WORK REQUEST =>
Among these entries, how many lines have the string "computer" in them? Only the number is needed.

-- LISTED ENTRIES follows --

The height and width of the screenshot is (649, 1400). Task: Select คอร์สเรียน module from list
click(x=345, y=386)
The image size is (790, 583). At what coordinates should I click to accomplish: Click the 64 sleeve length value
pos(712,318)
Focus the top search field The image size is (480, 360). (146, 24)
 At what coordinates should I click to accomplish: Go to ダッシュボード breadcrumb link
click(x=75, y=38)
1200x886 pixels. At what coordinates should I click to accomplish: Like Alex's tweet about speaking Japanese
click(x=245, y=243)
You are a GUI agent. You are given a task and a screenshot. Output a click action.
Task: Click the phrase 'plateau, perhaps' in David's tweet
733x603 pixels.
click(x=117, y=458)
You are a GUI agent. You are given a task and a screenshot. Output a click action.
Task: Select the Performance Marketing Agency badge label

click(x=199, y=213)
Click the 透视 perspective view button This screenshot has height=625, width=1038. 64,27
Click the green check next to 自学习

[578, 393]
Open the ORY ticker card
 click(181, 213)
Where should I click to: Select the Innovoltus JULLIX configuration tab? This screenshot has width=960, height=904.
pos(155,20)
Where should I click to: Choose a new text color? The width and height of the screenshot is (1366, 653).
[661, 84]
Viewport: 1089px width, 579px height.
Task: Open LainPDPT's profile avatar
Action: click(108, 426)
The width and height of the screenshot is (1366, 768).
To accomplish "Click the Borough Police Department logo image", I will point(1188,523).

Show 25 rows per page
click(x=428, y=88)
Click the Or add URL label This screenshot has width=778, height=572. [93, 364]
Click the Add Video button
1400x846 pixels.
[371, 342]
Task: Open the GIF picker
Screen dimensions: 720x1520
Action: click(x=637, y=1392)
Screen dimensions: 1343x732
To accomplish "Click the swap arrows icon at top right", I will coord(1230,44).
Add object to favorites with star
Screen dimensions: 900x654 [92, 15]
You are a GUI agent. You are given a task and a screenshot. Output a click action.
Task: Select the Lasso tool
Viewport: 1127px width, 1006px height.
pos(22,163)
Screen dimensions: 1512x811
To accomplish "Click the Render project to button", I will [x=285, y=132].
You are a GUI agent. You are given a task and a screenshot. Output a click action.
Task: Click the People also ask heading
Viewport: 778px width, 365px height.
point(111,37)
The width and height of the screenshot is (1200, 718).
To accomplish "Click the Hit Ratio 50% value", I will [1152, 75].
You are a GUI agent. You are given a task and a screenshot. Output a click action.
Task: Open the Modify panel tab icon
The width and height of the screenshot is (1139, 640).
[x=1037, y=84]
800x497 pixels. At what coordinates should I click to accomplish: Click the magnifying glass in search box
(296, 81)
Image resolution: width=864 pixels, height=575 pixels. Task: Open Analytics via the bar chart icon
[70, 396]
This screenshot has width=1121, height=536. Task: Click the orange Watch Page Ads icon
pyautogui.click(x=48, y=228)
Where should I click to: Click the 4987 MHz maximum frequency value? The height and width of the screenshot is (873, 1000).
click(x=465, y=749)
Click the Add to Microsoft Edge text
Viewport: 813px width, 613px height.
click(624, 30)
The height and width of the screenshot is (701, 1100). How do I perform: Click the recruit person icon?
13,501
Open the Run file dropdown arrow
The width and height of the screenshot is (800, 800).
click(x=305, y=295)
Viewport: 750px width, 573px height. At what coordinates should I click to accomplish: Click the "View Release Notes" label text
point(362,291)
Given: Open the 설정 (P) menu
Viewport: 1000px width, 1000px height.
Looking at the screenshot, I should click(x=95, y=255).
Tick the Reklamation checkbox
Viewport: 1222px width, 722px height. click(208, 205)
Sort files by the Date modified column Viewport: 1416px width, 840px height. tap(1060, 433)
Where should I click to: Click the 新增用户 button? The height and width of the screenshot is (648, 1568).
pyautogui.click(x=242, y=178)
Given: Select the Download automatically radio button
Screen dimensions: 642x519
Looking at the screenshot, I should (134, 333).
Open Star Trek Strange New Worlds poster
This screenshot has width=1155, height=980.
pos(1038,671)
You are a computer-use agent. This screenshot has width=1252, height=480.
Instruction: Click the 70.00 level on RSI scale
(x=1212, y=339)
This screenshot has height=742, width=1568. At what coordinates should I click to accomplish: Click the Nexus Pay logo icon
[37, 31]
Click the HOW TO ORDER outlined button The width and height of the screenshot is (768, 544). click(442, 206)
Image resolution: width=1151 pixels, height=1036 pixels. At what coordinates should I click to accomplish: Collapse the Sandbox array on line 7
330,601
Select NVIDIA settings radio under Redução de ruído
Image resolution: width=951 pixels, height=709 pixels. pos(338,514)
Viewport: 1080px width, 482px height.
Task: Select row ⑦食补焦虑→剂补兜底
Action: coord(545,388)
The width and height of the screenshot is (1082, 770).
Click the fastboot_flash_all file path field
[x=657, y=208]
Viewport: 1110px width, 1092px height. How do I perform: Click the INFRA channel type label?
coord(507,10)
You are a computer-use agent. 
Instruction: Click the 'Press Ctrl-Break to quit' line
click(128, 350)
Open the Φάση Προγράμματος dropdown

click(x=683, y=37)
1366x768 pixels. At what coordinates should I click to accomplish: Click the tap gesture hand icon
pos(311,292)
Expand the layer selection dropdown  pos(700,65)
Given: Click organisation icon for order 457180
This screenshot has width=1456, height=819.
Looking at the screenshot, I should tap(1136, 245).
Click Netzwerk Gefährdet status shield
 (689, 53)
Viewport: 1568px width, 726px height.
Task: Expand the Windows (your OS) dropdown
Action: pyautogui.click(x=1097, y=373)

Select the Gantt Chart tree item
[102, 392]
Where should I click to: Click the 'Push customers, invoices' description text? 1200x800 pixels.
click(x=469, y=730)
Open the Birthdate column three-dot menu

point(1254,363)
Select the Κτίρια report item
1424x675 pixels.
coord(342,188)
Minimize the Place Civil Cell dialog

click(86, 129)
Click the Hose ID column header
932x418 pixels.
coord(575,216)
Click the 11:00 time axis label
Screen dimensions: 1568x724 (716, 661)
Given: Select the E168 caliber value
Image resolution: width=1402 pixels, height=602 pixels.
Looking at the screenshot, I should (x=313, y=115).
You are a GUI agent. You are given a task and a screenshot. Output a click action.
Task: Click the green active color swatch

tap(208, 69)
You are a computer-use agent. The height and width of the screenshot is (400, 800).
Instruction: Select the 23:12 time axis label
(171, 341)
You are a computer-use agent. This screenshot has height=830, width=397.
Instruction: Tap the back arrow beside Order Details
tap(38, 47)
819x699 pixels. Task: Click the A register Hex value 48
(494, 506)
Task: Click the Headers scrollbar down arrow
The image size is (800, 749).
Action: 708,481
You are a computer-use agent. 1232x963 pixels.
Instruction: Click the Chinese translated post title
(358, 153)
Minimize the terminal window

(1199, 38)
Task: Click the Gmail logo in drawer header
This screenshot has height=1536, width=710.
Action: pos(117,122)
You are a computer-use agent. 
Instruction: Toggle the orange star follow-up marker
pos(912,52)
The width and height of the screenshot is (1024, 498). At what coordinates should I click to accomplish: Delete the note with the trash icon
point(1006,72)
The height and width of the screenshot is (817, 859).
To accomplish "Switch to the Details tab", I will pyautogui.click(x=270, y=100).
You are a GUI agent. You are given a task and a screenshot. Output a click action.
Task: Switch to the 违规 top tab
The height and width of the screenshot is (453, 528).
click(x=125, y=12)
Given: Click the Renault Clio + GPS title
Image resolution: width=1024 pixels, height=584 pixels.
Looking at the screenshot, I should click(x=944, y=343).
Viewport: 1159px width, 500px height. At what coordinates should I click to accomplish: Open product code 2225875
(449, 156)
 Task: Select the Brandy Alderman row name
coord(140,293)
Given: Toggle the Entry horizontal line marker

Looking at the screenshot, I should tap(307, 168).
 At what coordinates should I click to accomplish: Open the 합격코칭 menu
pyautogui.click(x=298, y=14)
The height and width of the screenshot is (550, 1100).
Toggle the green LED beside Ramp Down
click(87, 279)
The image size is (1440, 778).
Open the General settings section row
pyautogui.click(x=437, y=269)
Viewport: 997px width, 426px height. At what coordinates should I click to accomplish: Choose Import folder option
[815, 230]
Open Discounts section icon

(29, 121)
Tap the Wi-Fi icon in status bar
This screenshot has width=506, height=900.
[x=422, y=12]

-- LISTED ENTRIES concluded --

COMPLETED TASK =>
6